La puntualidad era una premisa y a pesar de los compromisos y las altas responsabilidades de todos los miembros, la sociedad secreta estaba por encima de toda deuda. Sin embargo, llegada la hora, las luces de un sedán se apagaron y mostraron la silueta de un solo tripulante: el decano.
La cabaña disponía en su interior de una mesa y seis sillas de madera tan simples como los dibujos de un niño; un par de catalíticas para el invierno y el mismo número de ventanas para que en el verano se colara el frescor del hayedo que la rodeaba. Maicon había retirado la suya pero prefirió esperar de pie.
Cuando la puerta se abrió Maicon reconoció el brillo sucio del acero pavonado de una pistola. En sus inicios como penalista otras réplicas numeradas con carteles encordados figuraban como pruebas contra sus clientes. Examinarlas era una parte fundamental para buscar vías de exculpación. Reconocería una auténtica por muy tenue que fuera la luz, pero a pesar de la penumbra lo preocupante era que quien la blandía proyectaba la mirada de alguien acostumbrado a su manejo y a solventar esos asuntos sin pestañear.
—Me utilizaste, y viendo que acudes solo supongo que también al resto.
—Mi querido Maicon. Te sobreestimé, pensé que lo averiguarías antes, pero en cuanto a los demás, nunca me preocuparon. Sólo tú eras familia de un auténtico miembro de La Puerta Giratoria. Condición que, como bien sabes, solo se averigua cuando en su tumba se deposita una corona de magnolias con el símbolo de la sociedad secreta y con la forma del dígito que representa el número de quienes la integran.
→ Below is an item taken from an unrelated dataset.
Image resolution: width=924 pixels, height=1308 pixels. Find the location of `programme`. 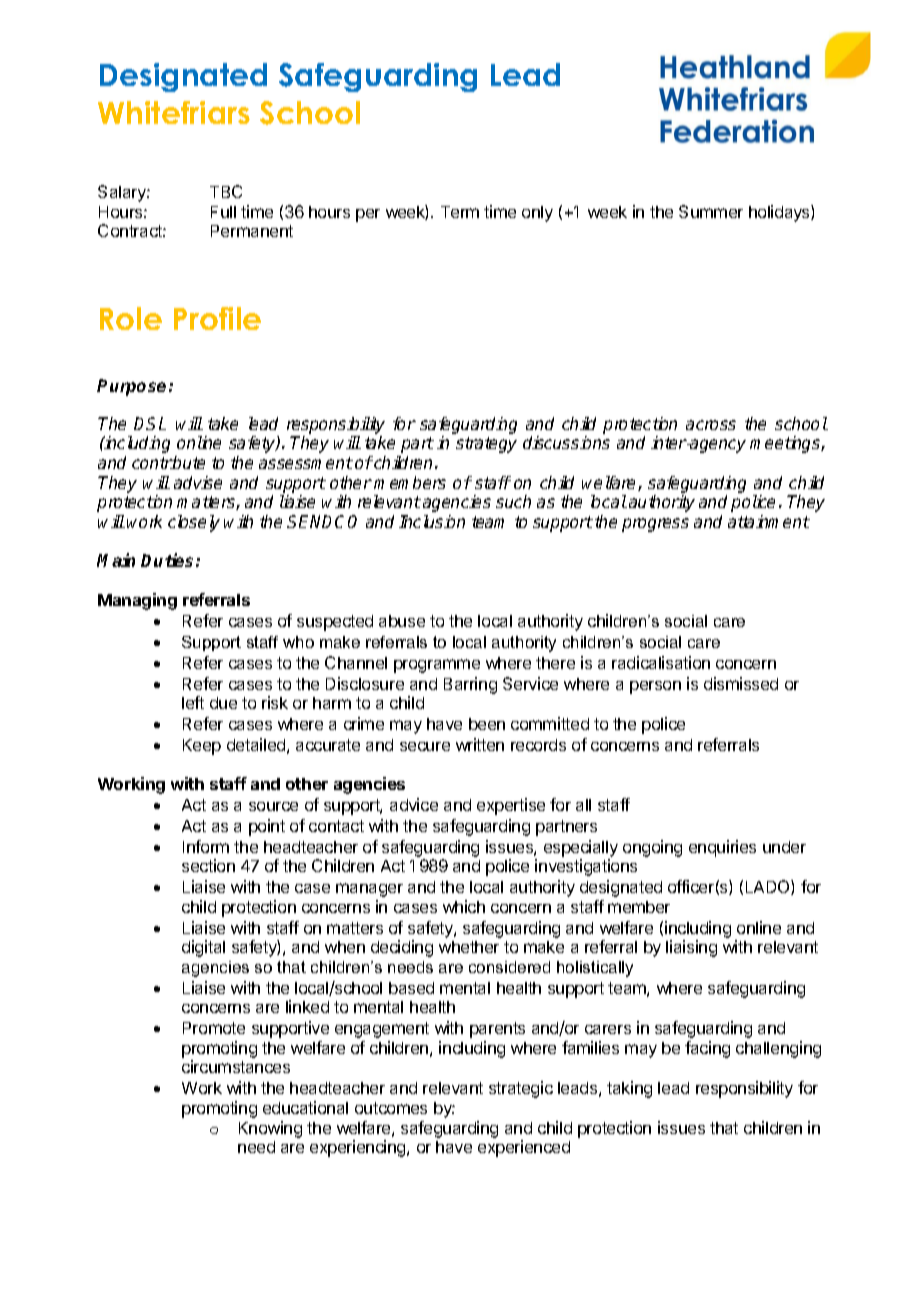

programme is located at coordinates (437, 666).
—No lo entiendo, entonces ¿por qué me aceptaste si conocías mi parentesco, por qué creaste una sociedad paralela con idéntico nombre? Podría, podrían haberte descubierto.
—Eras perfecto, muchacho. Una lumbrera en derecho penal que conocía las consecuencias carcelarias de su crimen y que en su día a día, en los juzgados, reforzaría su idea de olvidar que siendo un estudiante participó en el supuesto accidente que se llevó la vida del anterior decano. Además, eras el hijo de quien me expulsó, de mi enemigo. Lástima que tu padre muriera antes de lo previsto, tenía otros planes para consumar mi venganza y tú eras el resorte que me facilitaría su desesperación. Con respecto a suplantar esta sociedad, era lo más sencillo para mí después de haber formado parte en sus inicios. Su carácter de secreta y su reconocido prestigio me ahorraban muchos esfuerzos. Nadie se preocupa en proteger una identidad que considera a salvo porque, sencillamente, no existe, y lo que menos espera es que pueda ser suplantada. Fue muy fácil enredaros.
—¿Y todo esto para ser el decano? Desde que esta tarde descubriera la farsa supe que la sinrazón nos dominaba, pero ahora que confiesas tu despecho, ciertamente, eres un loco y un idiota.
El académico se mantuvo en el umbral a media sombra y a media luz, y a media docena de metros del abogado.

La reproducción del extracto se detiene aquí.